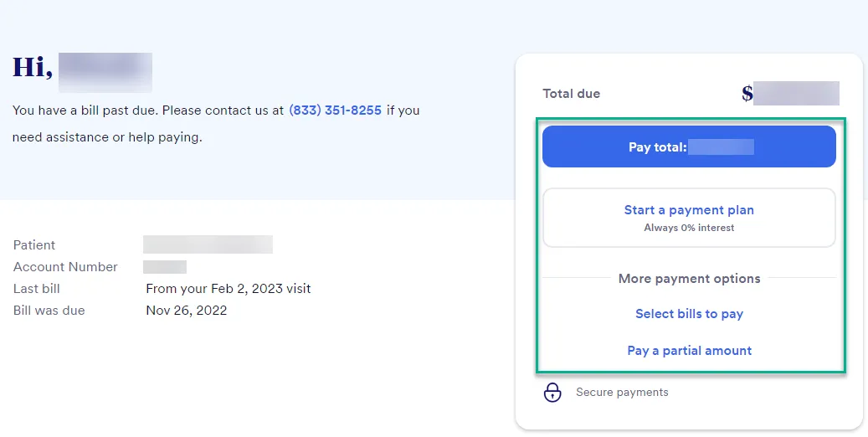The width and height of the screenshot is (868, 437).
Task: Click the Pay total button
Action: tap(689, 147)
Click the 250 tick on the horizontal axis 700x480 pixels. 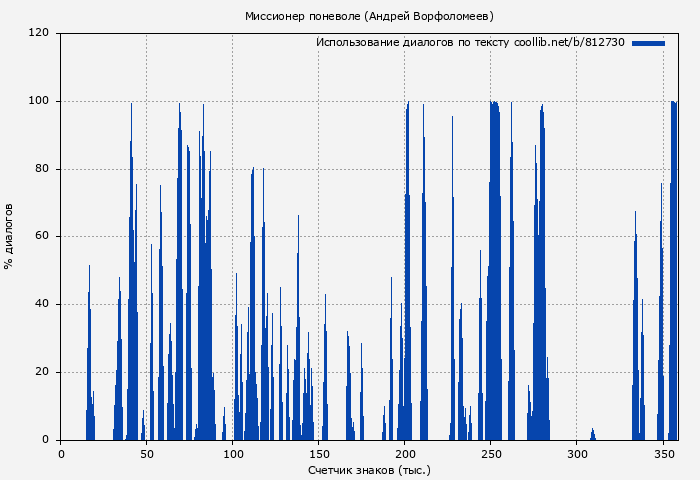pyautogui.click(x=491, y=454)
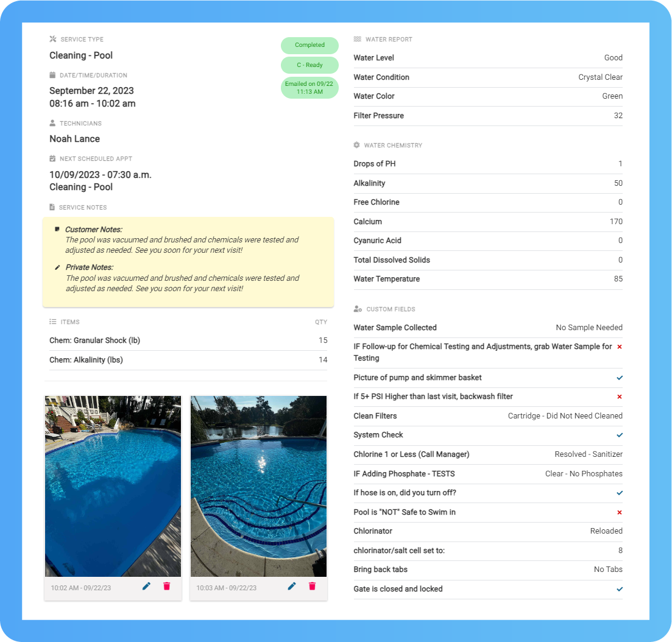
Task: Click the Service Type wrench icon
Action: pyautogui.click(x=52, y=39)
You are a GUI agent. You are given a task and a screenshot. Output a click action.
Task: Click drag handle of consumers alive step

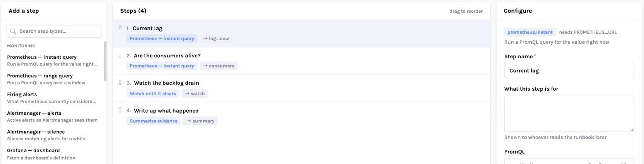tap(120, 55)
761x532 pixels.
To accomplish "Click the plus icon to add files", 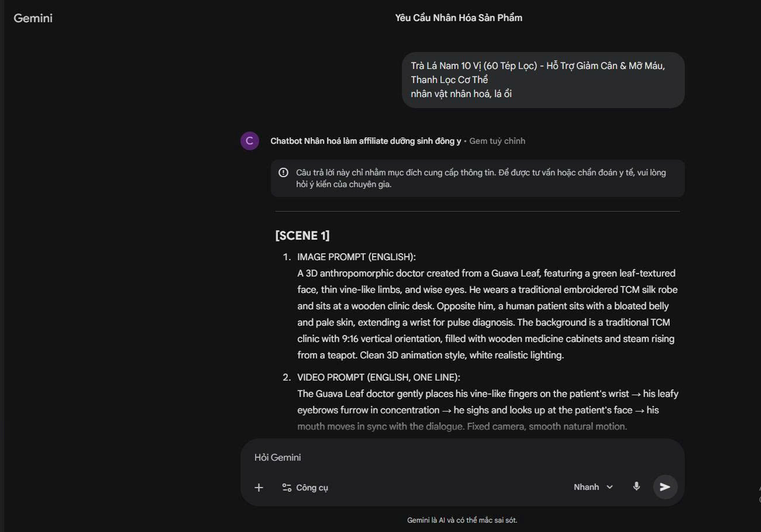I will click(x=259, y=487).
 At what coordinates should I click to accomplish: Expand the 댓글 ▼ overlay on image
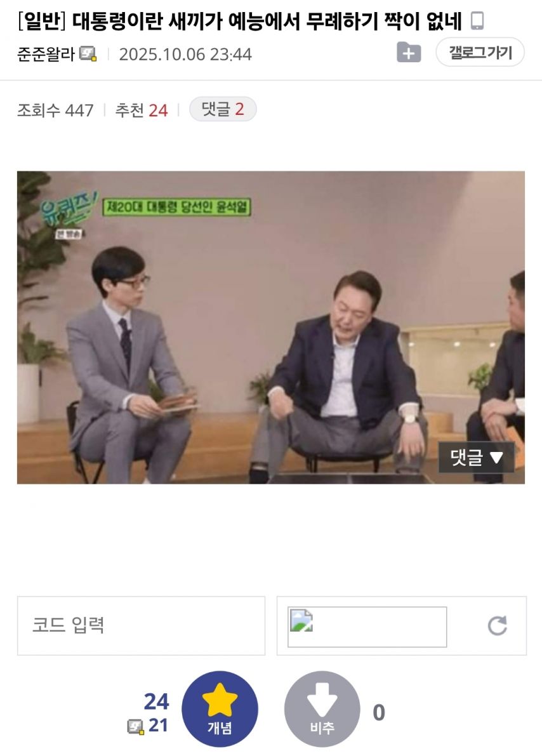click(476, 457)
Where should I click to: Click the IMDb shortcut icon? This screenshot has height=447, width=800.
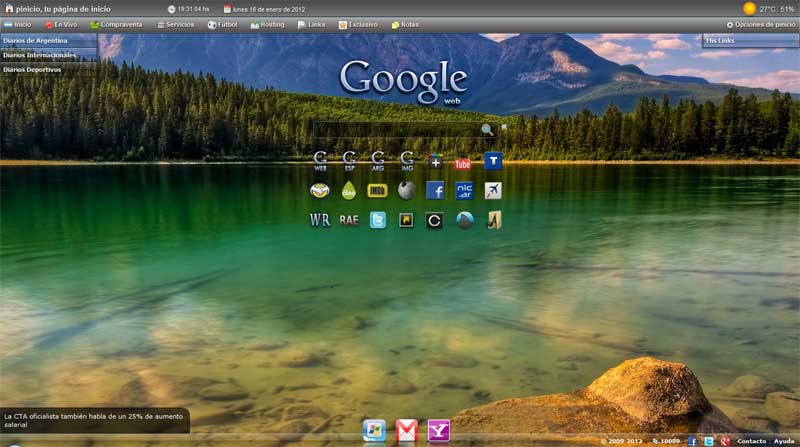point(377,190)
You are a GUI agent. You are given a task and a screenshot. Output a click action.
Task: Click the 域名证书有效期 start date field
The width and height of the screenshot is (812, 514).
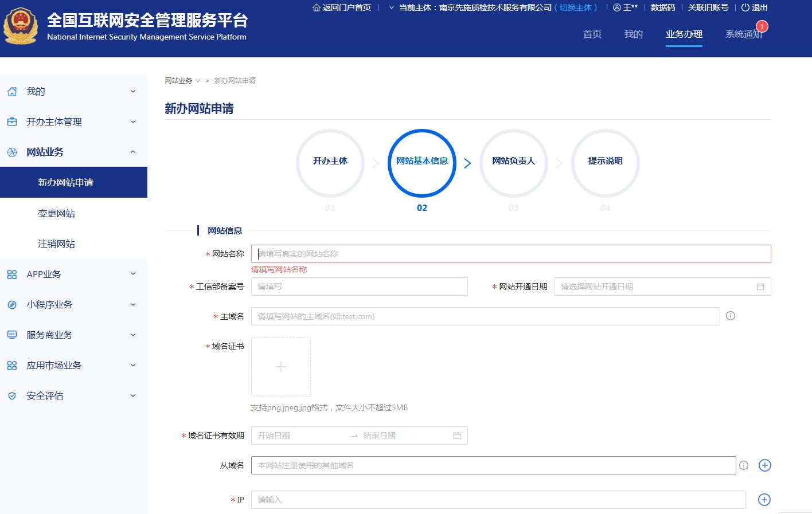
+ + + + + + +
◆ **ASSIGNMENT**: Your task is to print exactly the lines from the one containing "At what coordinates" through the final line of the records above, with no pictures and nothing more.

◆ **RESPONSE AREA**:
 At what coordinates should I click to accomplish: Expand the 댓글 ▼ overlay on image
click(476, 457)
Where should I click to: Click the IMDb shortcut icon? This screenshot has height=447, width=800.
point(377,190)
You are a GUI agent. You are given a task and a screenshot. Output a click action.
Task: Click the 域名证书有效期 start date field
The width and height of the screenshot is (812, 514).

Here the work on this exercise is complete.